The clouds on the horizon had other plans.
Fortunately they were hugging the horizon, so about the same time as yesterday, the comet popped out above them. Again the head of the comet was visible to the naked eye, but the tail wasn’t. Again, the tail was freakin’ spectacular in binoculars and shows up well in photos.
Better photographs by others (bigger telephoto lenses, guided so they can take longer exposures which aren’t blurred by the Earth’s rotation) are showing some fine structure in the tail as it was spreading out, with a separate, blue-ish colored ion tail. If you blow up these photos you can see hints of that structure, which isn’t bad for a simple tripod and 75-300 zoom lens set up in the street with no guidance.
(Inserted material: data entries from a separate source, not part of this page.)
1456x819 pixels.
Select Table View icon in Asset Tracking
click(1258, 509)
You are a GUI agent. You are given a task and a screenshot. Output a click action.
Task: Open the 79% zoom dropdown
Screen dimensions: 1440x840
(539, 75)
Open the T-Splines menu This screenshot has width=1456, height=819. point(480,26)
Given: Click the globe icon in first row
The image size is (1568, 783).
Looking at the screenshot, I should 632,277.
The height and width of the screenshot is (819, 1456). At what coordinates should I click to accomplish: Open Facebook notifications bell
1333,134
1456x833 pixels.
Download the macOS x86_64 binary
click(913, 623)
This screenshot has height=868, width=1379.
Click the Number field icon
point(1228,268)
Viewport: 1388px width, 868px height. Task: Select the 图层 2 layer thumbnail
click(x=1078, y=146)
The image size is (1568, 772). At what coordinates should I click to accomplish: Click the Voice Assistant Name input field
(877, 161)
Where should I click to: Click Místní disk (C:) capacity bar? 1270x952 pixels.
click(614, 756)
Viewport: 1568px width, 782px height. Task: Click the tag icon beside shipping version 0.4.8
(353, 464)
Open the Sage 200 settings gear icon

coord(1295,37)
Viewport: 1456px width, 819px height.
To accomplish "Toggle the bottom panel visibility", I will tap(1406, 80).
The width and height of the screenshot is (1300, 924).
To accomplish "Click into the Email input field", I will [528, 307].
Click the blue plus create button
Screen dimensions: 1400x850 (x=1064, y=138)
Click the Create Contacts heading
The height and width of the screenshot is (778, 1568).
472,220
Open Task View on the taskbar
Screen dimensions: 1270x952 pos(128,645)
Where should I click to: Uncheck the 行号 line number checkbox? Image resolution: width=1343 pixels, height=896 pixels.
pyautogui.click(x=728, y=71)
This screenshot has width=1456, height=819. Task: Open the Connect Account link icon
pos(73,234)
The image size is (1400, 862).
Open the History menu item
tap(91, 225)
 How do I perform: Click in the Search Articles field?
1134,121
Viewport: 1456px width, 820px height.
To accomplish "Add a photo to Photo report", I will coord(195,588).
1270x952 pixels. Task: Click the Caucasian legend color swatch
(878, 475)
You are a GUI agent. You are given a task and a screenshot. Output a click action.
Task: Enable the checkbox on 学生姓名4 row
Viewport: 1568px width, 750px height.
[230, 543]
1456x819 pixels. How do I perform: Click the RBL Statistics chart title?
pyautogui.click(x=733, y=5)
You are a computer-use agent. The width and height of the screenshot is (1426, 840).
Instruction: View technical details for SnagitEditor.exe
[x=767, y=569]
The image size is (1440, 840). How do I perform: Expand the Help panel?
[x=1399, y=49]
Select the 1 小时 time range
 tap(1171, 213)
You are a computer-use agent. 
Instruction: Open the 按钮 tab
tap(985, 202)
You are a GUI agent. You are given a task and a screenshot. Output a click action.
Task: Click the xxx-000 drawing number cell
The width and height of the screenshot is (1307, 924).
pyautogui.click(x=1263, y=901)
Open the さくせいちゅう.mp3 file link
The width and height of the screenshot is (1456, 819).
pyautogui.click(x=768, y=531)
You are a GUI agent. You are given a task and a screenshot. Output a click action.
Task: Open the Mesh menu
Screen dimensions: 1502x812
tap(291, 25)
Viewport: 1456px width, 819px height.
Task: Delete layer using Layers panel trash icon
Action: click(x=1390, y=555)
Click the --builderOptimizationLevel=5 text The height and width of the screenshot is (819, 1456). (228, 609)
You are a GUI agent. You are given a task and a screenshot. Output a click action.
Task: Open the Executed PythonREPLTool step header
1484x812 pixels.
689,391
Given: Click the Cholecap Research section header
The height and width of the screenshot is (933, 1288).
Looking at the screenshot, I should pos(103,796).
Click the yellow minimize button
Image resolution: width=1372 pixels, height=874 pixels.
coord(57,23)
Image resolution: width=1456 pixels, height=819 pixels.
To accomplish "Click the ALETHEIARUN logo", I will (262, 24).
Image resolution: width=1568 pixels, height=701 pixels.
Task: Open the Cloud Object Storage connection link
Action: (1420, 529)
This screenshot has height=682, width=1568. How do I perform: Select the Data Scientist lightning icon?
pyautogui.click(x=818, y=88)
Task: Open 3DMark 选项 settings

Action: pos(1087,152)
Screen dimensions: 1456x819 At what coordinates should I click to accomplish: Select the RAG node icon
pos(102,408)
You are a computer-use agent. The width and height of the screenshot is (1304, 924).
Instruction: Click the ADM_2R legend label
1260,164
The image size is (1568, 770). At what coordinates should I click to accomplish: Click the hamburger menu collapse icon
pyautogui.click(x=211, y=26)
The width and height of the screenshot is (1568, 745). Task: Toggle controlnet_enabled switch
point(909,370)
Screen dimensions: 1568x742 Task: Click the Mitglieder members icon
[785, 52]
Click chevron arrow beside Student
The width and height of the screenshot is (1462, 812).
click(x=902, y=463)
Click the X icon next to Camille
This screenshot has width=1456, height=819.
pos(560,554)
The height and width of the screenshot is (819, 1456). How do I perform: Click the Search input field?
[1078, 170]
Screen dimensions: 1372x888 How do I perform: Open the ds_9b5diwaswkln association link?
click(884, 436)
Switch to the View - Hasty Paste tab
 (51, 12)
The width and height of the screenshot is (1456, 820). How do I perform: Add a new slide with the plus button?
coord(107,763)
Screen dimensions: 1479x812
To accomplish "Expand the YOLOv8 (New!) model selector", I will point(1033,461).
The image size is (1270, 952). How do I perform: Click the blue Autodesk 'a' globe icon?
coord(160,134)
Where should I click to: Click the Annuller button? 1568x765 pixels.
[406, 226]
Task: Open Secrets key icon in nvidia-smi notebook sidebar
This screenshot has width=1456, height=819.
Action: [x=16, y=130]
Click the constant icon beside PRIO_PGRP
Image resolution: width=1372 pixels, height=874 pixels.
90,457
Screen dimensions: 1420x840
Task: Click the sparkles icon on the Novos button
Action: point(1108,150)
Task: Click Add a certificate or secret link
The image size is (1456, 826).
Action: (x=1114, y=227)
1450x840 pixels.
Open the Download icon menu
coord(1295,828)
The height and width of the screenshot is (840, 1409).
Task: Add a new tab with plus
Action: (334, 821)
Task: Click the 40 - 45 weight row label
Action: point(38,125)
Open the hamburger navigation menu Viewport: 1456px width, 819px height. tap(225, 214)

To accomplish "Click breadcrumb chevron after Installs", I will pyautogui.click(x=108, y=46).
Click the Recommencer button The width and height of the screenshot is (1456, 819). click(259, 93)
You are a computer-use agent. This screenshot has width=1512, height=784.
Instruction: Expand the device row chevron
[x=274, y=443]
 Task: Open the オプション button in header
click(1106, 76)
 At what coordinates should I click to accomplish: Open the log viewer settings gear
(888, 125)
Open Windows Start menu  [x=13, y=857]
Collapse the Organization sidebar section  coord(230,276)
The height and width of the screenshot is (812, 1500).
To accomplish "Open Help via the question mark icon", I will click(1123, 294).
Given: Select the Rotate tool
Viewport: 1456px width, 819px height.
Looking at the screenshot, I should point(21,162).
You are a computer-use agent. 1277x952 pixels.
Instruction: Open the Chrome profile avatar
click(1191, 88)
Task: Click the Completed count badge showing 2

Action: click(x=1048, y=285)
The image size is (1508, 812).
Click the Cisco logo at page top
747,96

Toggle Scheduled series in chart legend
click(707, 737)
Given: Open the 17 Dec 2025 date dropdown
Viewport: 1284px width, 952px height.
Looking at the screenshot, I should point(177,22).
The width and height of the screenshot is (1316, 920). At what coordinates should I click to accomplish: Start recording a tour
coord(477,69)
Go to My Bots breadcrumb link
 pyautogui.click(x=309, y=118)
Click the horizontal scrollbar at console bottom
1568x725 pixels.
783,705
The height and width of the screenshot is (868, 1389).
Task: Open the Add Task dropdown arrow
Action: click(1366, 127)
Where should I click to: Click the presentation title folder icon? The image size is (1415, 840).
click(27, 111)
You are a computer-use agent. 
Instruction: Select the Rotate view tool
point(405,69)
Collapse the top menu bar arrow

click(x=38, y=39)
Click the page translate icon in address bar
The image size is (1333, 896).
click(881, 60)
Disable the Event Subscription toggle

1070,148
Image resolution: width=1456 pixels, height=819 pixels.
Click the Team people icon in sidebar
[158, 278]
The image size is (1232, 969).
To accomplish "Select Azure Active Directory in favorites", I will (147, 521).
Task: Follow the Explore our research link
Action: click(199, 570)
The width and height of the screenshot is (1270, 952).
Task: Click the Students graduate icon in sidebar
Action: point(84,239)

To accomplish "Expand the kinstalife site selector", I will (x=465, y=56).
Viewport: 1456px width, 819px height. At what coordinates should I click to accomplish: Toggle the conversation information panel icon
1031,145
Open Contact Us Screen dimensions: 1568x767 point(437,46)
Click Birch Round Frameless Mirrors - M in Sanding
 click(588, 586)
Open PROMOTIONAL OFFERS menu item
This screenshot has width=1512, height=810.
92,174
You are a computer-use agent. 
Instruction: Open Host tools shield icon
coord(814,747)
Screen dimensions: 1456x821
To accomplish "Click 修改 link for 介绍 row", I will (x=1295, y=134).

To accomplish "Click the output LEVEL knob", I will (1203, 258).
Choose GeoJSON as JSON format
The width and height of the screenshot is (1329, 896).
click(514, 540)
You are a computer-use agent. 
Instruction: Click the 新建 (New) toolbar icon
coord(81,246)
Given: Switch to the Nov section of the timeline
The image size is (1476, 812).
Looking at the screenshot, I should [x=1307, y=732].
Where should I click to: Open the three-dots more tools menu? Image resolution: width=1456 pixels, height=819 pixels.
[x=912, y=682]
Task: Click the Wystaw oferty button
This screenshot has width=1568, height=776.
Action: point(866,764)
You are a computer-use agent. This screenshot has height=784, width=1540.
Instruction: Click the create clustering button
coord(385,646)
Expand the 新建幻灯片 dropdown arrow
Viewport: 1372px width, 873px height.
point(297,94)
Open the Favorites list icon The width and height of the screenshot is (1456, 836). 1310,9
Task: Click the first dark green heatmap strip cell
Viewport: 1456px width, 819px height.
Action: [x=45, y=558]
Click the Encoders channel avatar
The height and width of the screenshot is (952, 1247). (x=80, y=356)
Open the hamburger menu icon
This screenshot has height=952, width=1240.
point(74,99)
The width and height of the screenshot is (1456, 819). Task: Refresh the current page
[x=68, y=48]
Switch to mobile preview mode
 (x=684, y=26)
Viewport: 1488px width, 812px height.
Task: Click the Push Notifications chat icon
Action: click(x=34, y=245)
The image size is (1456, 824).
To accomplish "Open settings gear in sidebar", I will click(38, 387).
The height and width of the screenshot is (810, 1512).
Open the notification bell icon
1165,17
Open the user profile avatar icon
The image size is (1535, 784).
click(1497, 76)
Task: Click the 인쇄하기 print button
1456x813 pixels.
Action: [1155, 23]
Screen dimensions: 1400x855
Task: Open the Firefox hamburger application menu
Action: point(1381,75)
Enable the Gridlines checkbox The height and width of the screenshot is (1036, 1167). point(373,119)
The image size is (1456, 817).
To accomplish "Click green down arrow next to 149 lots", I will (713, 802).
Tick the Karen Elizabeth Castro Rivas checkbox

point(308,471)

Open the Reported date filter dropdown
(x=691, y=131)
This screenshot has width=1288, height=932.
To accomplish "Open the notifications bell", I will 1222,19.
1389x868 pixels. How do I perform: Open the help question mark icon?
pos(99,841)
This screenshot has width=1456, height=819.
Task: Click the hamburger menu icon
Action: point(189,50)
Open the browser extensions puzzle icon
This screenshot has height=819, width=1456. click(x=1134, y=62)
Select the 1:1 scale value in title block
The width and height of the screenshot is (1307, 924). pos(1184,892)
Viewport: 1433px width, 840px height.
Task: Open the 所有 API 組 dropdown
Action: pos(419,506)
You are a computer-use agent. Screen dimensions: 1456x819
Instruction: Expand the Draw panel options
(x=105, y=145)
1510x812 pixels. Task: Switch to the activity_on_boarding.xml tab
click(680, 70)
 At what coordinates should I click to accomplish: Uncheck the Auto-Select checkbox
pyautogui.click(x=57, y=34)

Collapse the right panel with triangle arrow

It wasn’t long before the dawn got so bright that the very low-contrast comet started to vanish. But there were other objects in the sky.
Due east were Venus (top, bright white) and Betelgeuse (below center, dimmer reddish). The interesting thing here is the ghost artifact to the right of Betelgeuse. That’s a reflection of Venus’s image inside the telephoto lens. But, while Venus itself is massively overexposed and looks like a blob, the reflection is not and shows the very thin crescent phase of Venus.
Straight overhead were Mars (dim, red, above & left of center) and a 3/4 Moon. The Moon is very, VERY overexposed in this 1/30 second exposure. How overexposed?
To get this correctly exposed picture of the 3/4 moon I had to go down to the limit of the Canon XT, 1/4000 second. The moon is really freakin’ bright.
I won’t be trying to get up at 04:00 tonight. For Los Angeles’ latitude the comet is in that transition between being in the morning sky and the evening sky where it technically IS visible in both, but so close to the sun and close to the horizon that realistically you’re not going to see it without perfect weather, a flat horizon, and some luck. (If you’re curious, play with the SkyLive time settings around sunrise and sunset for a day or two before and after today to see how it works.)
But starting tonight and then improving drastically by the day, the comet will be climbing into the sunset sky shortly after sunset. And I mean very shortly after sunset for the next couple of days (see SkyLive…) but by mid-week it should be a pretty easy object to spot, assuming it doesn’t have some massive dimming. Which can happen with comets. Folks have pointed out that comets are like cats – they’ll do whatever they want and it’s almost always unexpected and designed to piss you off.